Combining mouse and human data uncovers new gene regulating cholesterol
Precision medicine has the potential to tailor treatments to a patient's unique genetic sequence. But achieving this precision—or developing new drugs—requires knowing which genes are involved in disease.
"Unfortunately, we don't really have a good understanding of how these genetic differences can derive differences in traits, whether that's cholesterol or obesity," says Brian Parks, a professor of nutritional sciences at the University of Wisconsin-Madison.
To overcome these limitations, Parks and his collaborators have developed a new method that can pluck previously unknown genes out of the dark. By combining the fine-grained detail available from animal studies with the statistical power of genetic studies involving hundreds of thousands of human genomes, researchers have discovered a new gene involved in regulating the body's cholesterol.
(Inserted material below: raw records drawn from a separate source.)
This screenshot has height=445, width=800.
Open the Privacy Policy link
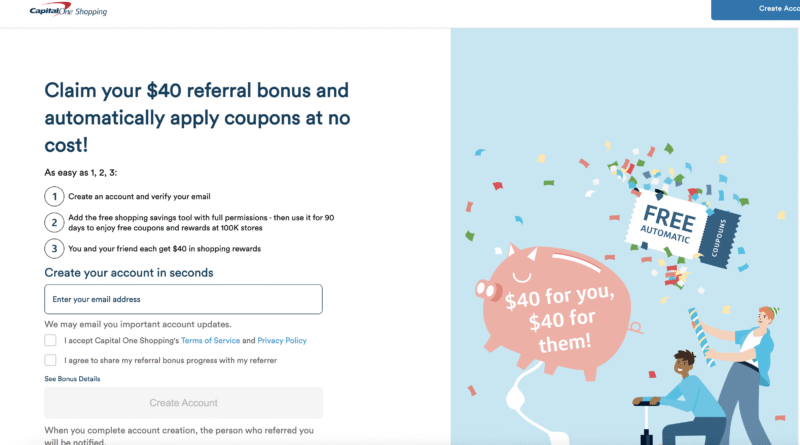282,341
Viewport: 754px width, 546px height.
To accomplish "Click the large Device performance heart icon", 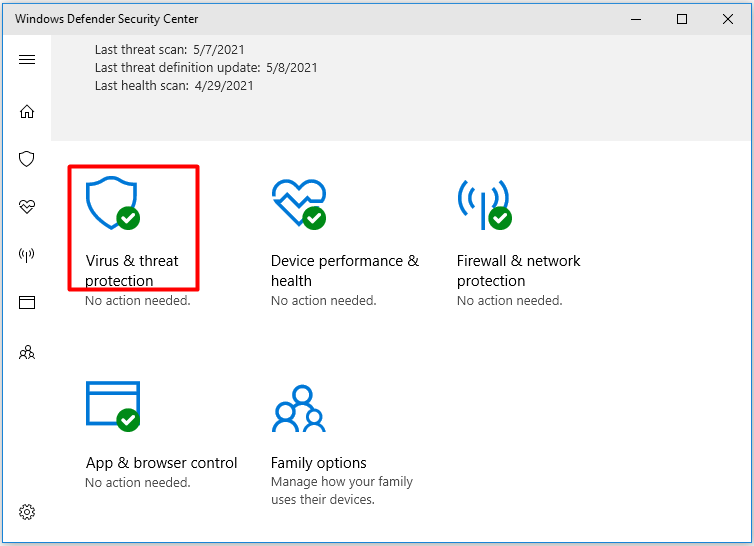I will point(299,204).
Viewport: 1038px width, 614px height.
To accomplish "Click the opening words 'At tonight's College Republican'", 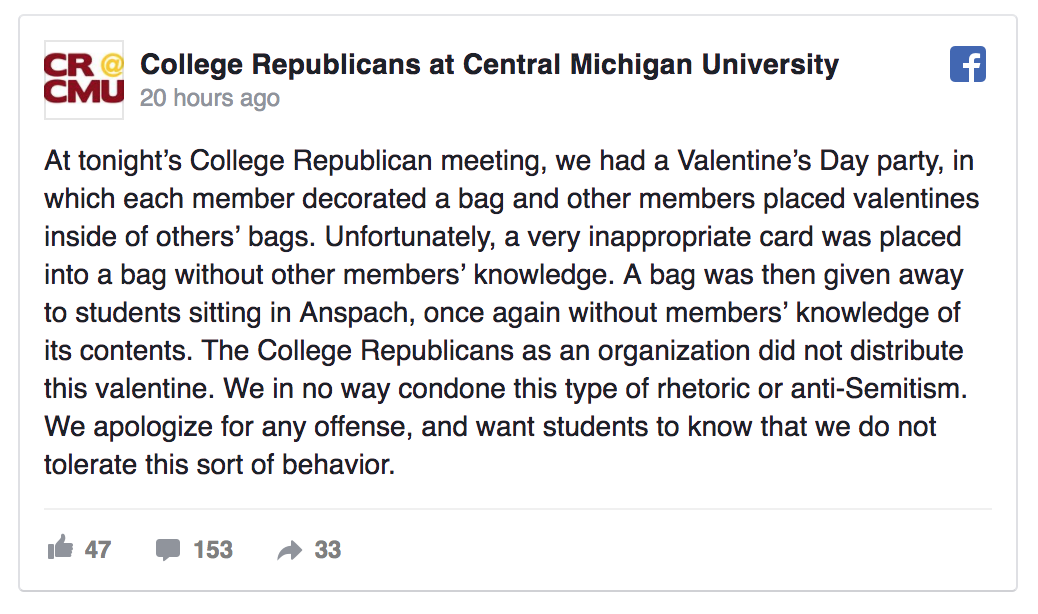I will tap(238, 161).
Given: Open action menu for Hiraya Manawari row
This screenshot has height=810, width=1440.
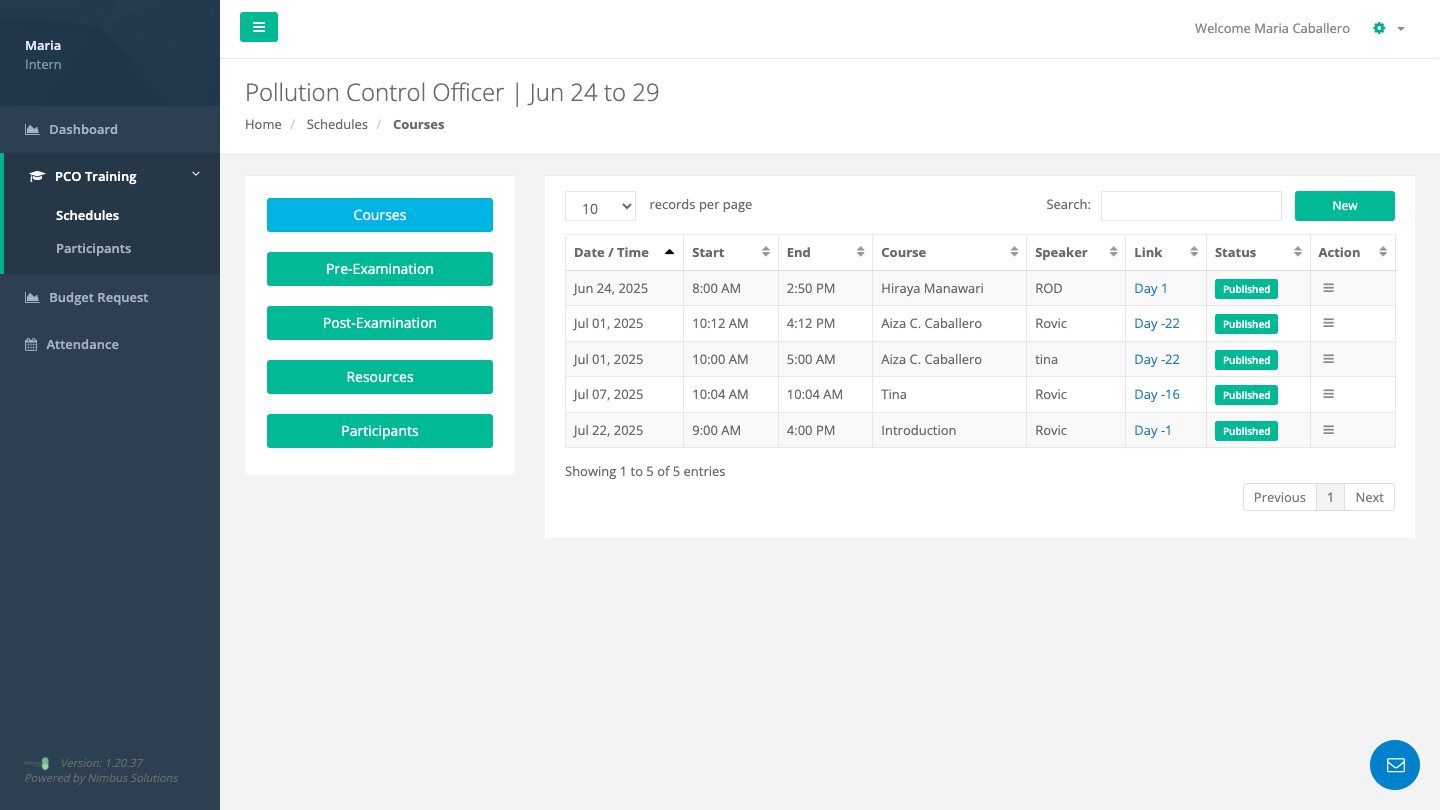Looking at the screenshot, I should coord(1328,288).
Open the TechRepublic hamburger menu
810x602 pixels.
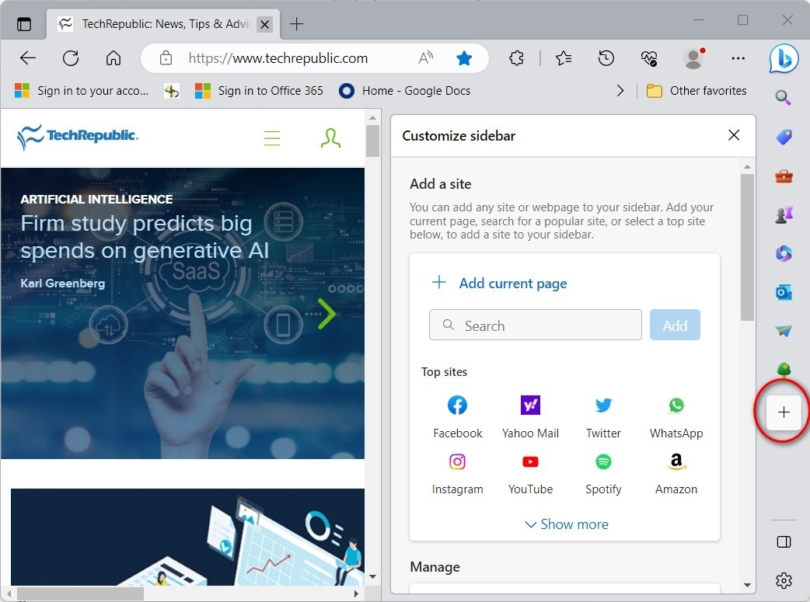click(272, 138)
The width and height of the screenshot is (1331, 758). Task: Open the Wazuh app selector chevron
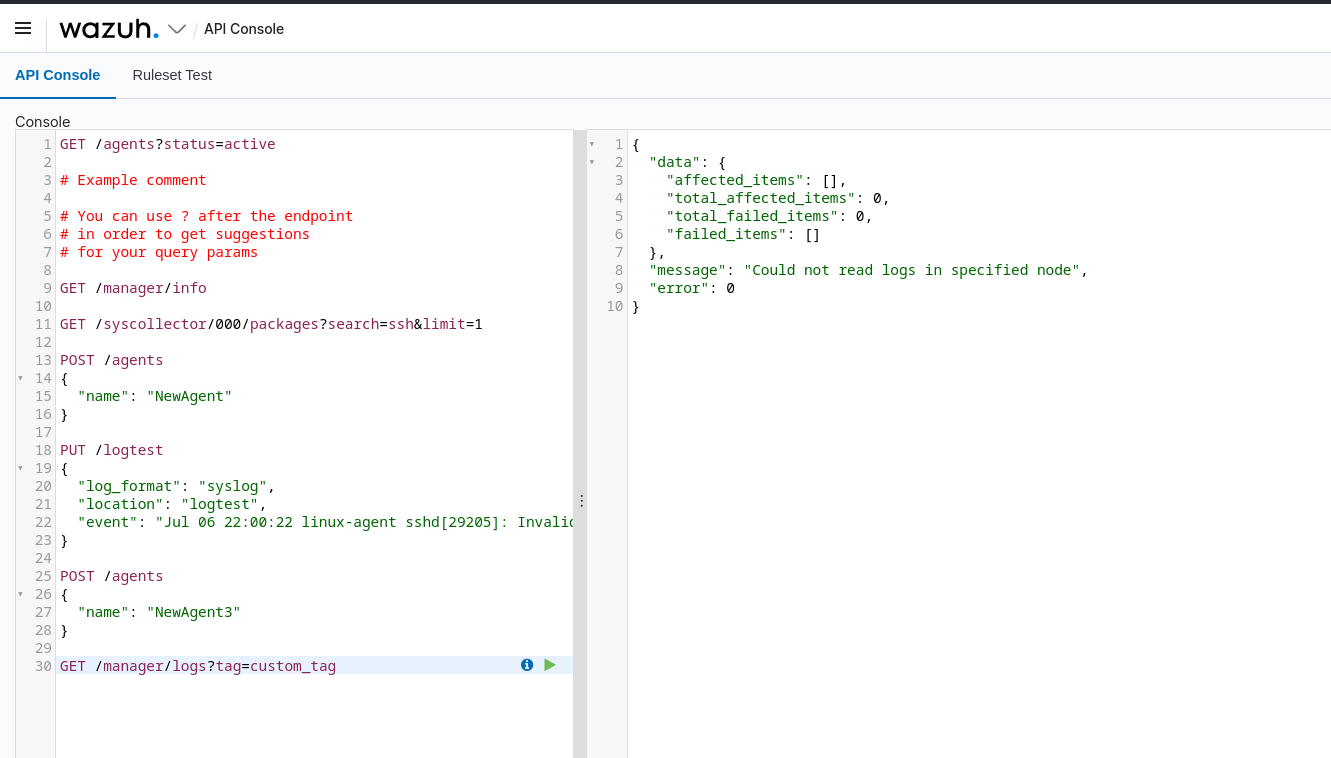pos(176,29)
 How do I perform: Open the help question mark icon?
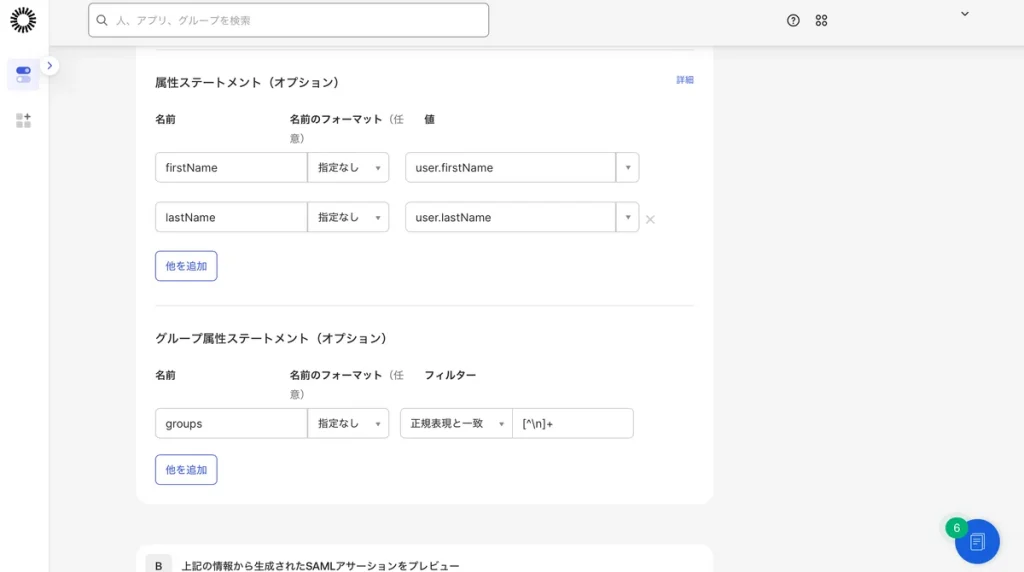793,20
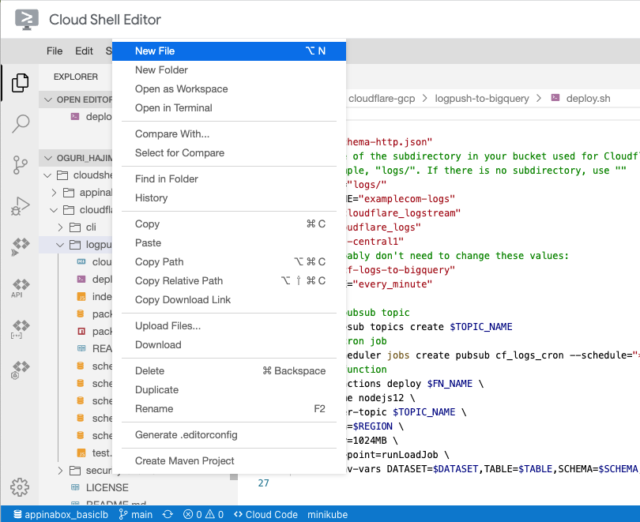Click Cloud Code in status bar
Screen dimensions: 640x522
tap(265, 513)
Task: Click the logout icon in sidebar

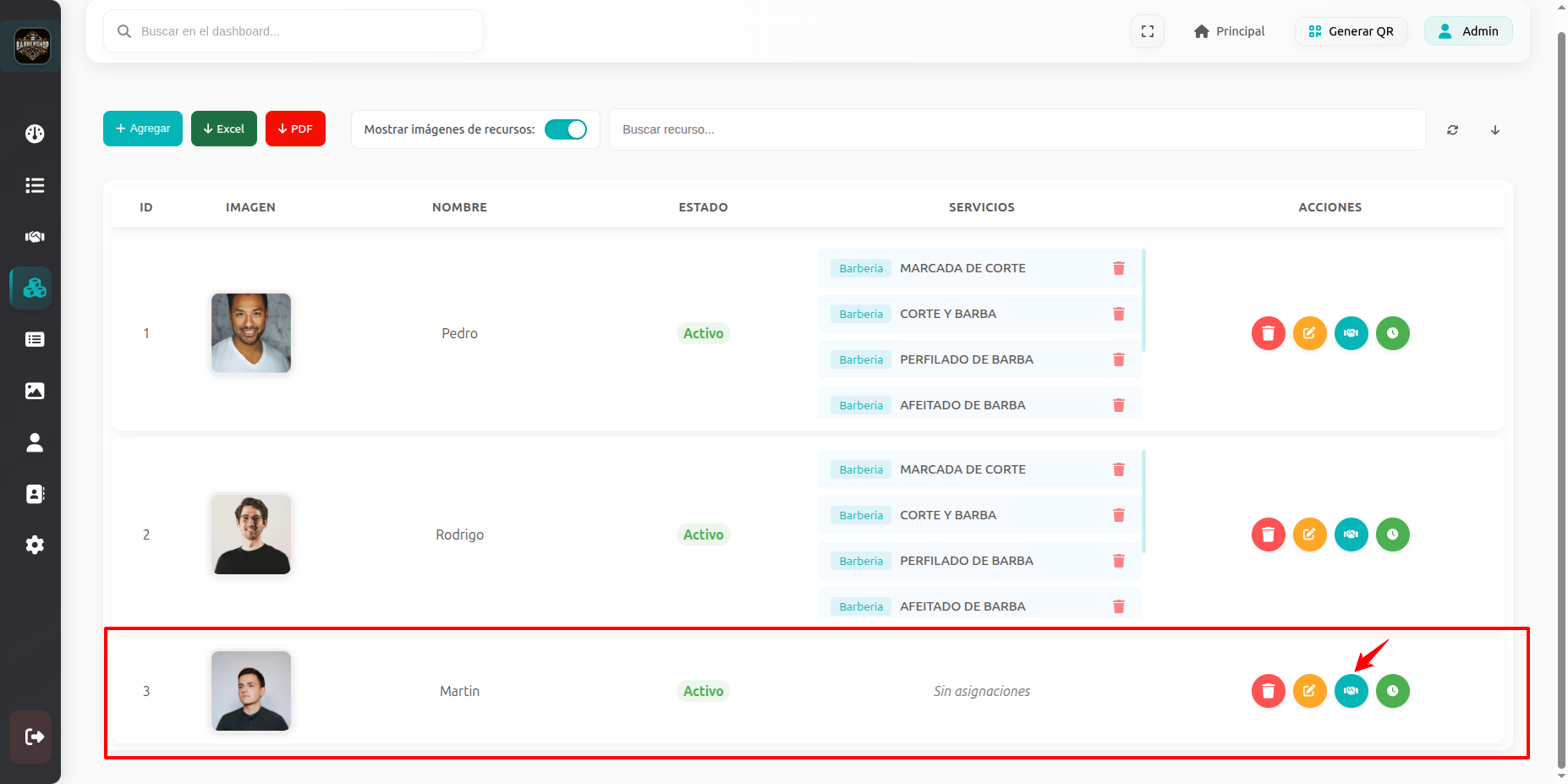Action: click(x=35, y=737)
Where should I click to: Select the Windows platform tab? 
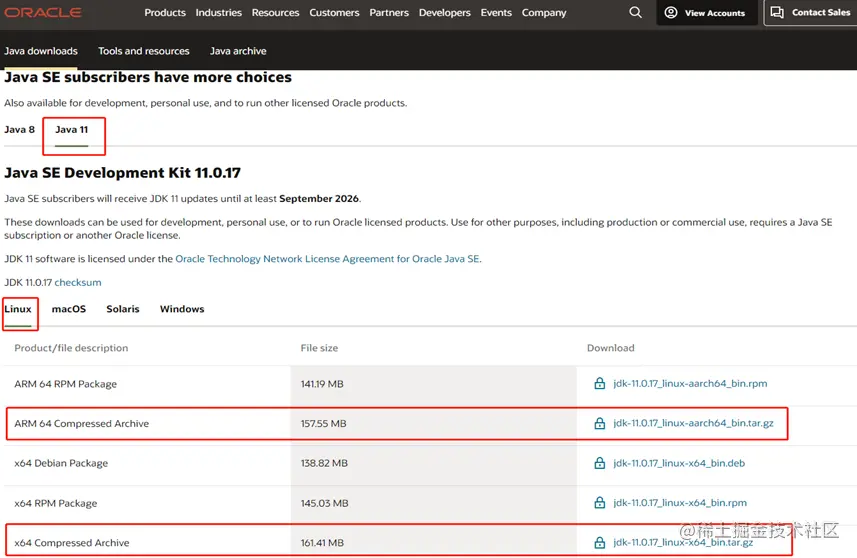182,309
The work provides a new target for understanding the genetic risk of high cholesterol, which is linked to heart disease. Just as important, the study provides a new way to reveal how genetic variation underlies a number of human diseases, which is the first step toward treating them.
Parks and his team members at other universities recently published their findings in the journal Cell Metabolism. The newly identified gene, Sestrin1, regulates cholesterol levels by shutting off cholesterol production in the liver when food provides enough of the essential nutrient.
Key to their findings was the relative strengths of animal and human studies. Parks' team could use mouse livers to investigate genetic networks involved in cholesterol synthesis, providing data that is rarely available in humans. They identified 112 genes linked to known cholesterol genetic networks.
Then, the researchers looked to see which of those 112 genes overlapped with potential cholesterol-linked DNA sequences in humans. The human data came from enormous genetic studies that amass health data to try to find a link between genes and disease.
"We can do these very large studies in humans of 500,000 people, and we can identify regions of the genome that are associated with, say, differences in blood cholesterol," says Parks. "But that just gives us kind of a lamppost to shine a light. It doesn't tell us what underlying gene or pathway is potentially contributing to that association."
Of the 112 genes they started with, 54 had ties to human data. "And most of them are well-known to be involved in cholesterol or liquid metabolism. But we were interested in the ones that were unknown," says Parks.
Twenty-five of those genes had not been previously linked to cholesterol levels in humans, which made them potential new targets. Parks' team studied those 25 genes in mouse models and compared them with fresh batches of human genomic data. Sestrin1 stood out.
The gene had never before been associated with cholesterol, but the research team found that Sestrin1 helps regulate cholesterol levels in the blood. It promotes cholesterol synthesis until it is shut off by cholesterol from the diet. Mice missing the gene were unable to regulate cholesterol levels properly. They developed high cholesterol when consuming diets containing normal levels of cholesterol because their livers didn't respond properly.
The researchers say they had an advantage investigating cholesterol, which is primarily controlled by just one tissue, the liver. But their method combining mouse and human data has the potential to help uncover other, previously unknown genes—a huge help for understanding and treating diseases.
"The possibility certainly exists to extend this technique to other traits like obesity," says Parks.